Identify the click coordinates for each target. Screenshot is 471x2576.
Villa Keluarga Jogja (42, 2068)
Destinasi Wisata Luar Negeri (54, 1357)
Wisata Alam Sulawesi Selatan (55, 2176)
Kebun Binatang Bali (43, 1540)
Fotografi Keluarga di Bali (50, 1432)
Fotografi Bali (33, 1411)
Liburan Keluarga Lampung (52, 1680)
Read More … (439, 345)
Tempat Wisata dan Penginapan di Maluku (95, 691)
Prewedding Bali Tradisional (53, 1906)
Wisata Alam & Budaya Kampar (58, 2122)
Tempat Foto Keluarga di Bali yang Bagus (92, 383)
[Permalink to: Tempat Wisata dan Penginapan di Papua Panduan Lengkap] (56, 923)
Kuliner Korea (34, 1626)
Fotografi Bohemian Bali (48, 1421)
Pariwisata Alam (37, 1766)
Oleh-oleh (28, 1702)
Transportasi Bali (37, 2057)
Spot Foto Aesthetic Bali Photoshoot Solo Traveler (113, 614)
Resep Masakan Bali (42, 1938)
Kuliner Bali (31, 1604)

--

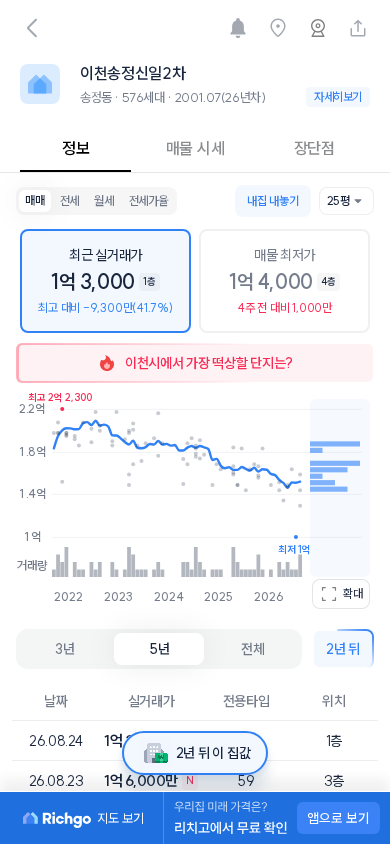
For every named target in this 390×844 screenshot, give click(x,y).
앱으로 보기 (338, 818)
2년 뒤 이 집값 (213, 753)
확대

--

Give back the records above exactly, limited to the lines between the one holding "Kuliner Korea (34, 1626)" and the one holding "Kuliner Bali (31, 1604)", inclusive.

Solution for this exercise:
Kuliner Korea (34, 1626)
Fotografi Bohemian Bali (48, 1421)
Pariwisata Alam (37, 1766)
Oleh-oleh (28, 1702)
Transportasi Bali (37, 2057)
Spot Foto Aesthetic Bali Photoshoot Solo Traveler (113, 614)
Resep Masakan Bali (42, 1938)
Kuliner Bali (31, 1604)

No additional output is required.